VMware vSAN should manage better VM snapshots compared with traditional storage and VMFS datastores. The reason is the new (v2) on-disk format in VSAN 6.0 and the new filesystem that is used: VirstoFS.
VirstoFS is the first implementation of technology that was acquired when VMware bought a company called Virsto a number of years ago.
Also there is a new sparse format called vsanSparse. These replace the traditional vmfsSparse format (redo logs).
So you can use VM snapshots safetly also in produtions?
In my option, you still have to take care on how snapshot are used and, very important, on how they grow! Recently I’ve got a huge problem with some VMs running on vSAN 6.6 where that snapshots where big (vmdk was 1,5TB and snapshot was more than 1 TB). Also the VMs were generating a medium load on I/O.
In this case snapshot cancellation was not working at all! The VM remain in a “Consolidate needed” state with still the running snapshot on the bigger disks!
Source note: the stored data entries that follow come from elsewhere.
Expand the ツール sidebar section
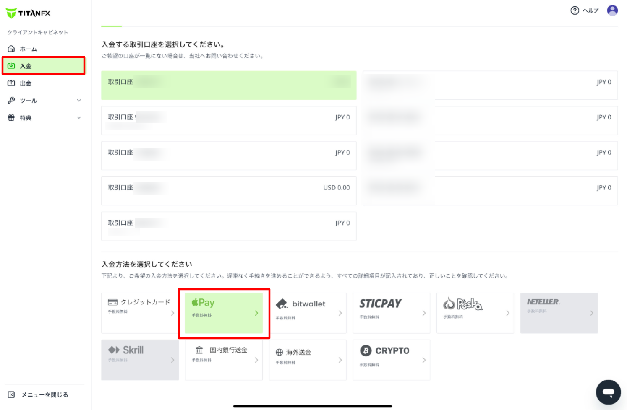The image size is (627, 410). 44,100
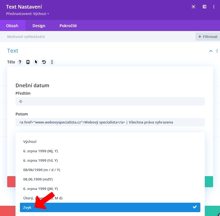220x216 pixels.
Task: Select the Výchozí date format option
Action: 30,142
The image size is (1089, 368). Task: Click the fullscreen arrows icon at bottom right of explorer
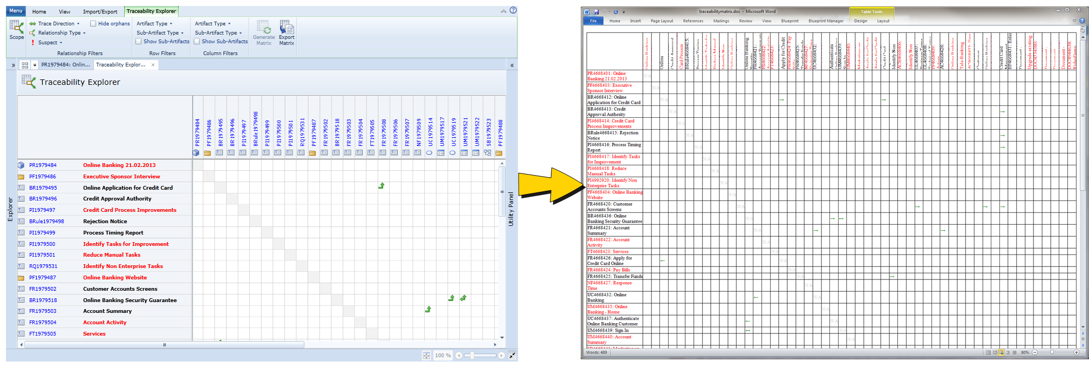[x=512, y=355]
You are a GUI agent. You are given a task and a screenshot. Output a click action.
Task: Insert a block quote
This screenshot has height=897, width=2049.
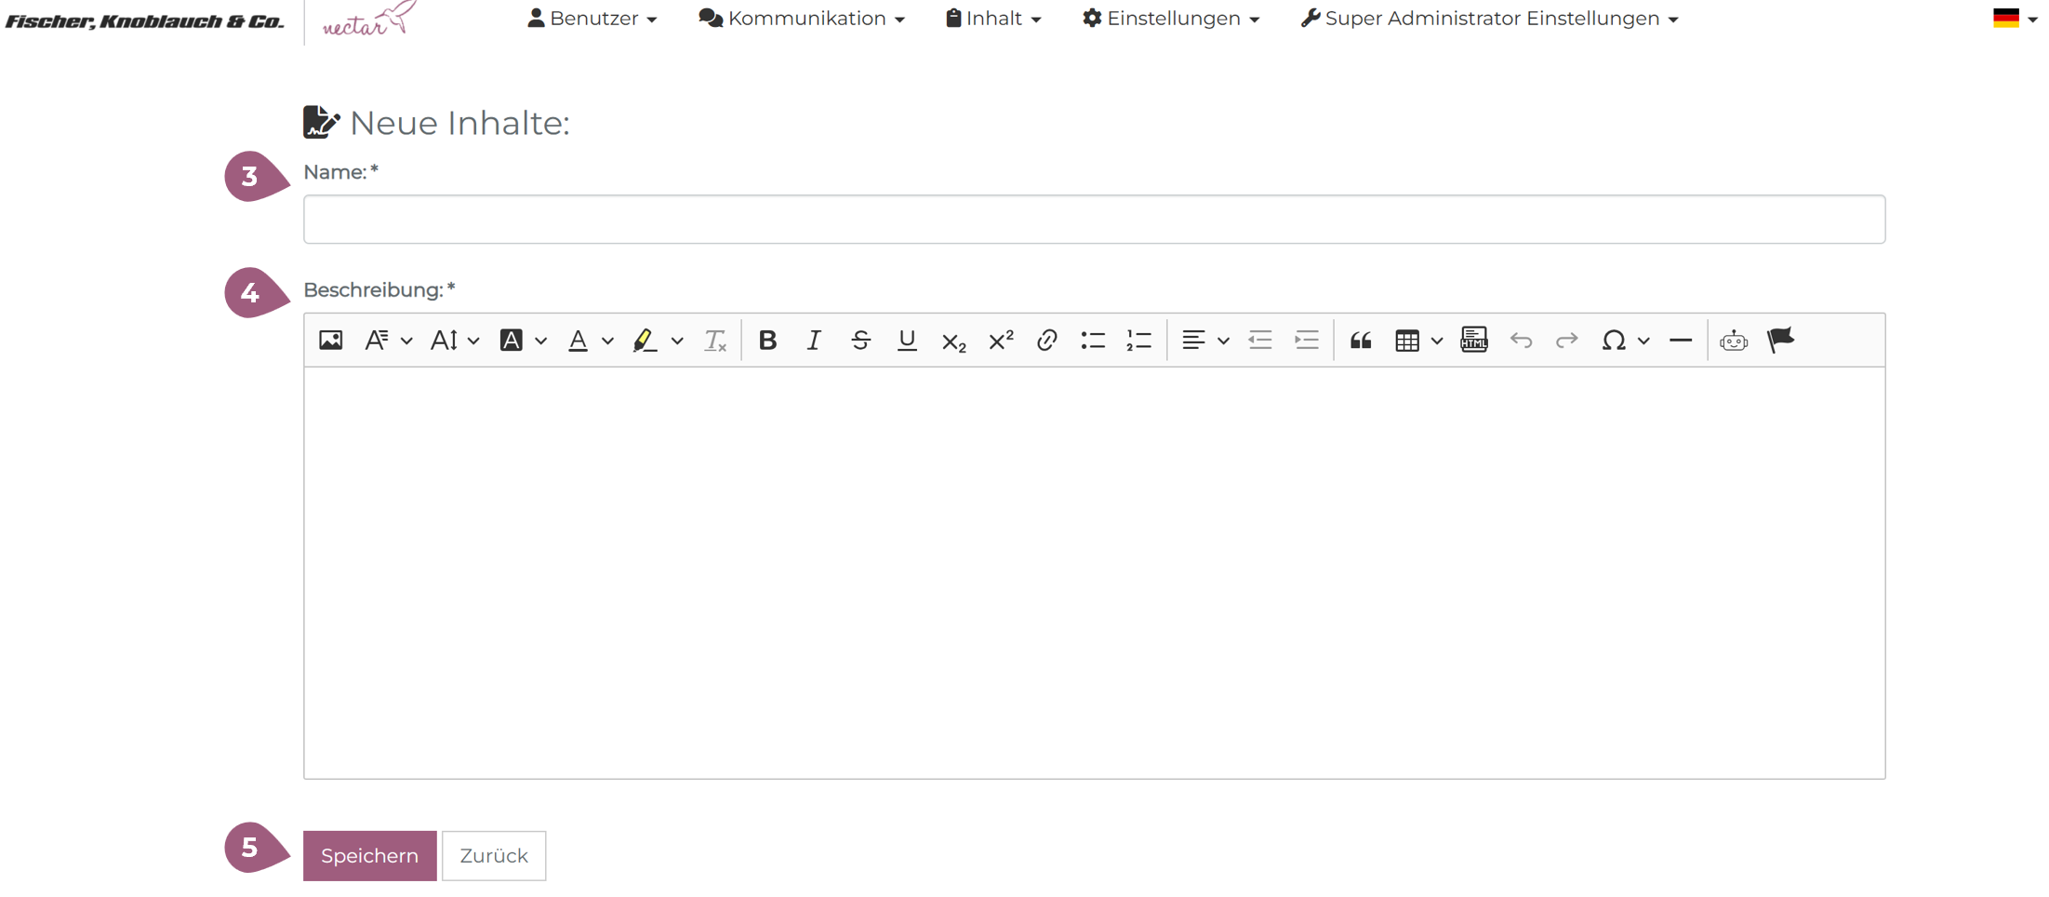point(1361,341)
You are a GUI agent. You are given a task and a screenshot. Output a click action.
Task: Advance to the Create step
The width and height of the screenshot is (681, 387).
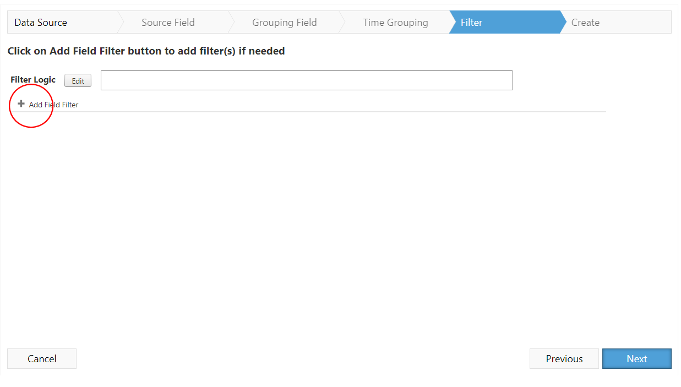pyautogui.click(x=585, y=23)
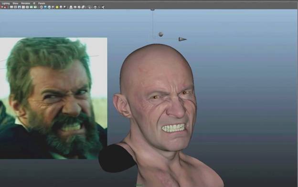Select the light cone manipulator above the head
The image size is (298, 187).
[182, 39]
Maybe one of the reason was also the change of the default policy after the attempt to remove the snapshot.
Consolidation was not working at all: after 8 hours it goes in a generic error.
The only working solutions was to power-off the VM and use the vmfstools to create a new vmdk object without the snapshot.
Let’s assume that the current vmdk snapshot was VMname_1-000001.vmdk (you can simple check the right name in the VM disk properties), you can consolidate it to a new file called VMname_2.vmdk using this command:
vmkfstools -i VMname_1-000001.vmdk -W vsan VMname_2.vmdk
At this point you can remove the old file (also from datastore browser) and from the VM settings. Run the snapshot consolidation (that will simple do nothing) and at this point you can attach the new disk!